The choice to objectify in a harmful way, to afford a character emotional depth, or to imbue a film with any particular perspective rests entirely within the filmmaker’s hands — regardless of their identity. These outdated definitions are muddling film criticism and obfuscating the differences in filmmaking that are being touched upon here.

The ideas of masculinity and femininity have historically been used to describe differences in socio-psychological attributes of an individual in many cultures. However, these concepts are just now making an appearance in some corners of Western media.

Masculinity and femininity in this regard are not tied to any sex or gender, nor do they live in dichotomous opposition to one another.

Rather, they exist as more nebulous categorizations of particular attributes: all individuals, regardless of gender, exhibit masculine and feminine traits to varying degrees.

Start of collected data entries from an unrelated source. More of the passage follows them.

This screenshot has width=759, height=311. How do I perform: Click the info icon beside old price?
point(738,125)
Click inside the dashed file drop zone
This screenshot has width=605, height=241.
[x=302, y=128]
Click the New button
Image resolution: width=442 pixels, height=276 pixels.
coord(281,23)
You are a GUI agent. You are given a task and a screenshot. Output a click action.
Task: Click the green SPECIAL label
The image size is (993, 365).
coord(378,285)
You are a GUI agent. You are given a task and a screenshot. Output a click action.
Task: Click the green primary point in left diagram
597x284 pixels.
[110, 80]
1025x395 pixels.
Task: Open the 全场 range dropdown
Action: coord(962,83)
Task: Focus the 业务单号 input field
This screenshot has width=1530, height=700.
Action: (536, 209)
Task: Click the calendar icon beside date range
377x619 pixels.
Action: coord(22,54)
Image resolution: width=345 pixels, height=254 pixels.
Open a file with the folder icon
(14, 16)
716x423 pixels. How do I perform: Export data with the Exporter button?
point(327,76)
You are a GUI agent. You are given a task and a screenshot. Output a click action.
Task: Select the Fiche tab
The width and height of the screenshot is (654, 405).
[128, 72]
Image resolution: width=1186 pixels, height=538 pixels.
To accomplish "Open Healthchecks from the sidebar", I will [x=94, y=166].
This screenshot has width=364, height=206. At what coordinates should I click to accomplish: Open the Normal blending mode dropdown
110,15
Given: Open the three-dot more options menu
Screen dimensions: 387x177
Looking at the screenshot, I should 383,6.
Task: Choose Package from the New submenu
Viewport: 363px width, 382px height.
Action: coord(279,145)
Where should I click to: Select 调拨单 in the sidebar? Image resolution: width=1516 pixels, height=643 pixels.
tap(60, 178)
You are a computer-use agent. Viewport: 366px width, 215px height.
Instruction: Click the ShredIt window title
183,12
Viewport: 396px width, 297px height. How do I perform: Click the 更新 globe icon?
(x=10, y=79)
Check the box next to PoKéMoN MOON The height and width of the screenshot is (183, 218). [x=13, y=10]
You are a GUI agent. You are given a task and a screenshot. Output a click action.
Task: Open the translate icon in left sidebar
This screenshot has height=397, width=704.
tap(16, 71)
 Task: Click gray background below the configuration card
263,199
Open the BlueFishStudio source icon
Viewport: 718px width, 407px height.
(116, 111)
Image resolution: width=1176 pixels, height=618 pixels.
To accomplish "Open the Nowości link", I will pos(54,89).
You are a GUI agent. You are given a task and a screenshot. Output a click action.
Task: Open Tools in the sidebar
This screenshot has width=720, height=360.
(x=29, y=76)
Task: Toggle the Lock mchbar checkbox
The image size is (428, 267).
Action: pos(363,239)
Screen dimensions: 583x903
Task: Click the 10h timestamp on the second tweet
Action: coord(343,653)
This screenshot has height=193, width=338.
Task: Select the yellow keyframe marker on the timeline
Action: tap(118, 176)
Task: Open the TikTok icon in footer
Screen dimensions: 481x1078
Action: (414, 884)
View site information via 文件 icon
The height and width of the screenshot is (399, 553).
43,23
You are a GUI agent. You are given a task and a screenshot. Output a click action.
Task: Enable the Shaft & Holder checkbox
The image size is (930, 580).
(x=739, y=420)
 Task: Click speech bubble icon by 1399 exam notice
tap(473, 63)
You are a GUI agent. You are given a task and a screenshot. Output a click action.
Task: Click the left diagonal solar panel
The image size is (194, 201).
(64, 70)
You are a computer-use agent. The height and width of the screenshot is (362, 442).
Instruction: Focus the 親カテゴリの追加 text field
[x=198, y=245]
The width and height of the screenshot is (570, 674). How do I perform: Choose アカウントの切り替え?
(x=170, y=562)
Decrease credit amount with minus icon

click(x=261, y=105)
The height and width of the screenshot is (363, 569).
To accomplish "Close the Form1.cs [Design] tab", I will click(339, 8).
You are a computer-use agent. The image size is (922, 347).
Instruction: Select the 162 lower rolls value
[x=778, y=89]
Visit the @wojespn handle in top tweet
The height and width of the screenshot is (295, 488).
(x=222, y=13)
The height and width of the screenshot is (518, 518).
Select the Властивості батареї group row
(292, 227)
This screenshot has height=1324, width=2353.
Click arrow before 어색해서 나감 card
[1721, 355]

As these concepts are largely influenced by culture, they provide helpful lenses through which we can portray different perspectives (those of men, women, non-binary persons) without necessarily tying those perspectives to gender.

Many prominent films such as “Silence of the Lambs,” or the more modern “Portrait of a Lady on Fire,” have utilized “gaze” along with varying masculine or feminine lenses to evoke a particular mood or emotion from the viewers.

In this way, when filmmakers knowingly use techniques to force the audience to “gaze” it can be made into a tool that is no longer tied down to a particular gender, whether it be of the filmmaker, the subject of the film or the viewer.

While film criticism can be freed by looking at perspectives in terms of masculinity or femininity, these criticisms cannot exist outside of the current cultural context. Language still largely operates within the realm of the “male” and “female” gaze, and that cannot be disregarded.

Calling out harmful “male gaze” tropes may also prove to be a crucial step in rectifying issues of gender inequality in the media and society at large, and should not be discounted as a potentially useful identification tool.

Likewise, we must take care with dismissing “female gaze” media as unharmful. This is exemplified by the Netflix hit “Bridgerton,” which casually depicts the sexual assault of a man with nary an adequate content warning nor condemnation — an event which largely gets a cultural pass because of the novelty of its “female gaze.”

The value of the “male” perspective does not simply lie in the presence of objectification, nor does the value of the “female” perspective lie simply in the absence or redirection of it, and our language should reflect that.

As we continue to perceive our world in an increasingly more complex way, concepts that pin certain aspects of film to one gender or another must eventually be evolved too. If not, the “female gaze” is likely to become as oppressive as its predecessor and we may end up continuing to perpetuate the very norms we seek to uproot.